Stored data
══════════════════════════════

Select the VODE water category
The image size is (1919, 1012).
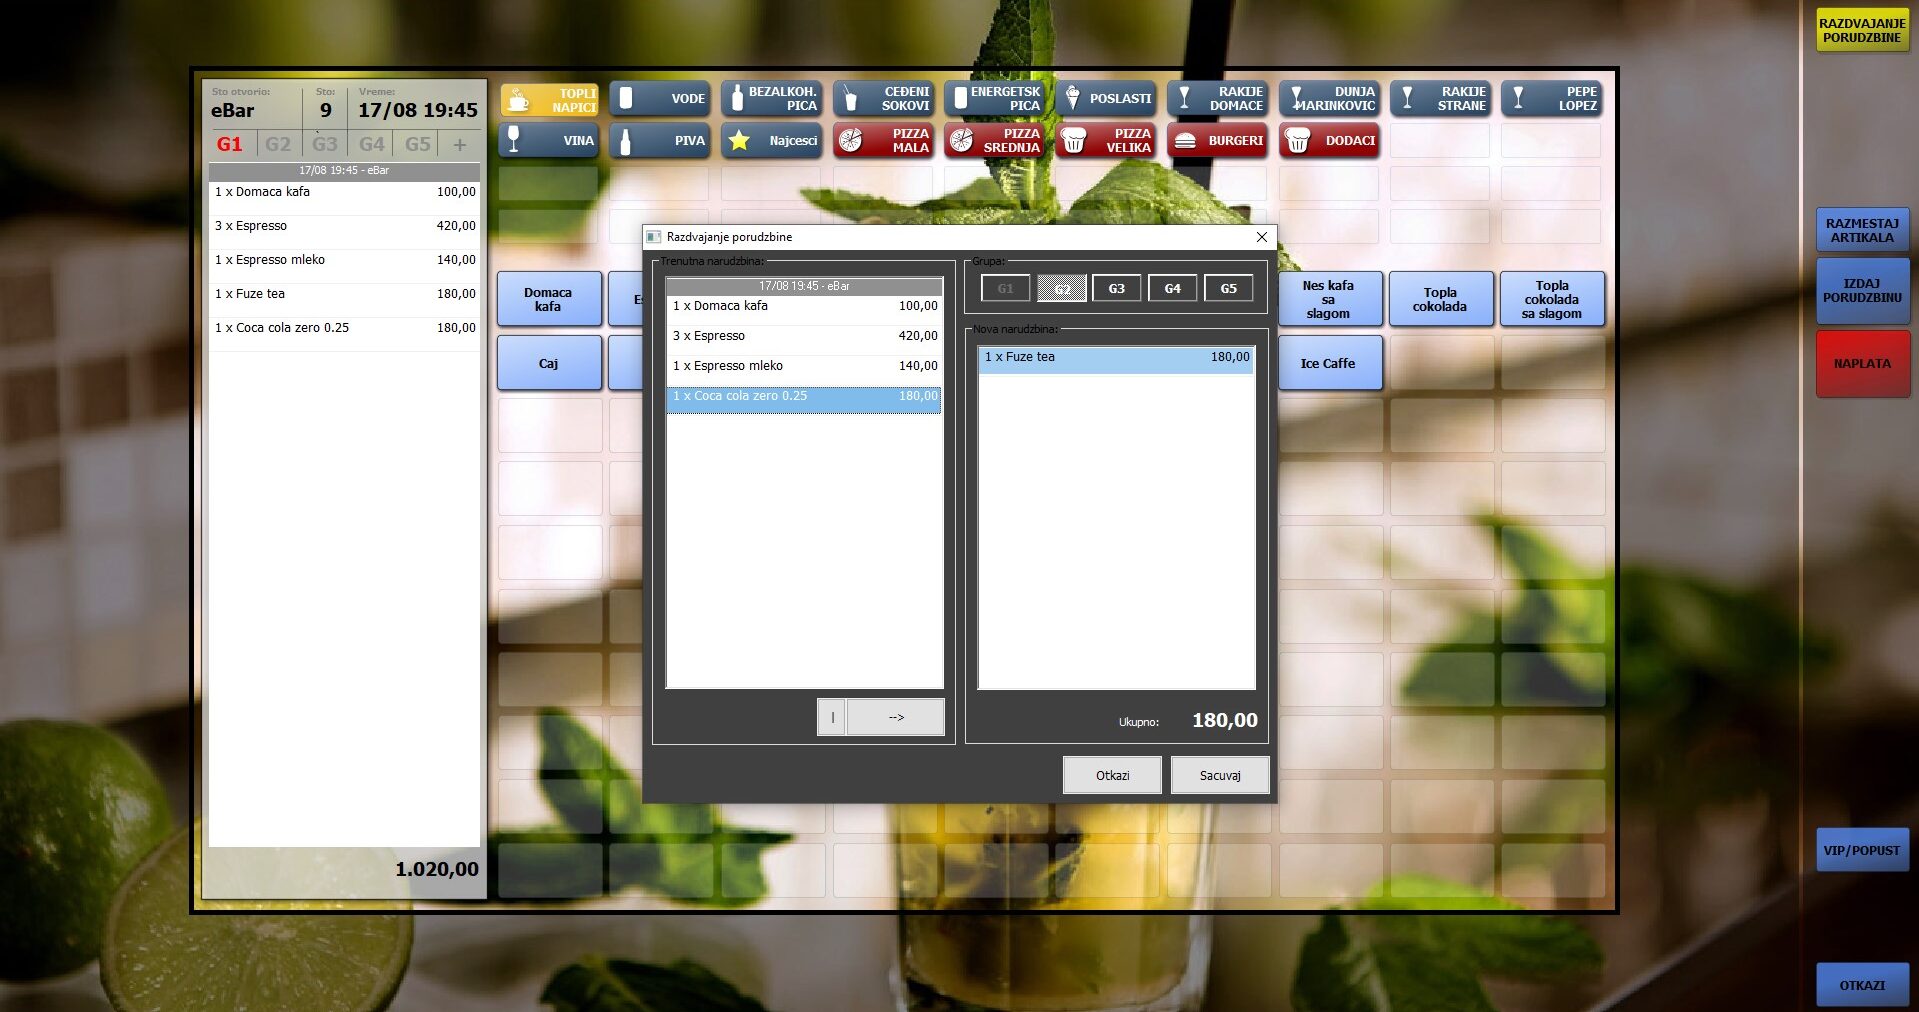pos(660,99)
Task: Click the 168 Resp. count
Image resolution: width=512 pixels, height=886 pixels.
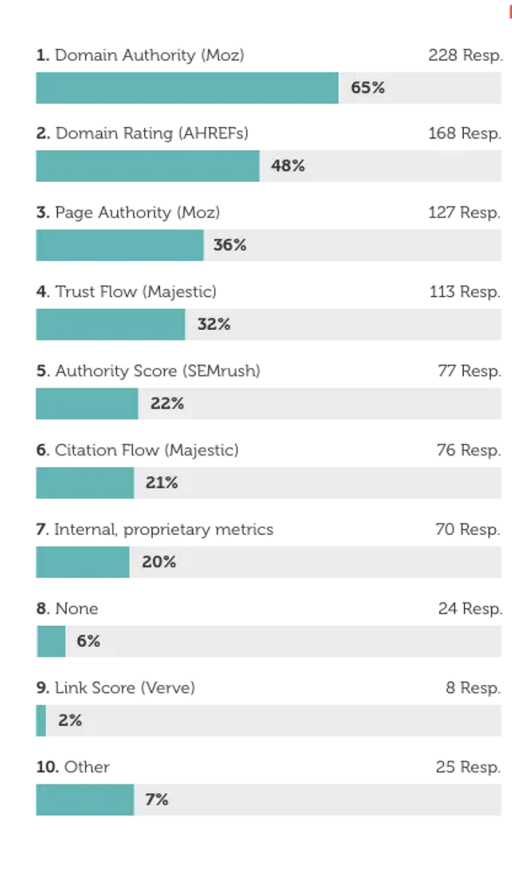Action: point(465,133)
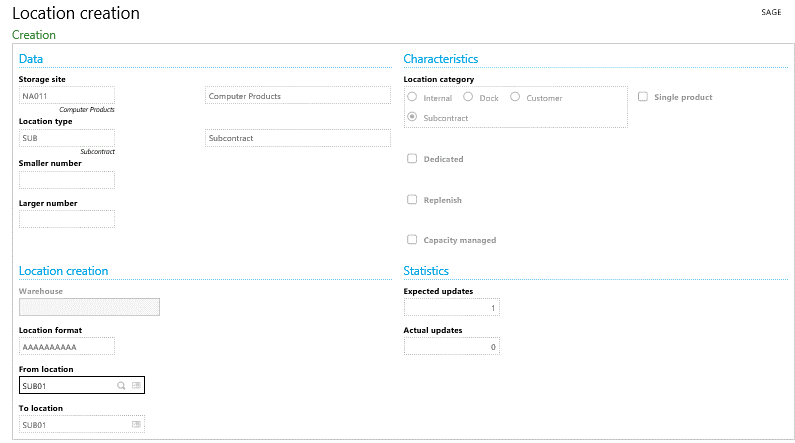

══════════════════════════════

DESCRIPTION OF THE TASK:
Provide an exact copy of the records, excluding every picture.

SOLUTION TO THIS PROBLEM:
Select the VODE water category
The image size is (1919, 1012).
pos(660,99)
Task: Click the 168 Resp. count
Image resolution: width=512 pixels, height=886 pixels.
Action: point(465,133)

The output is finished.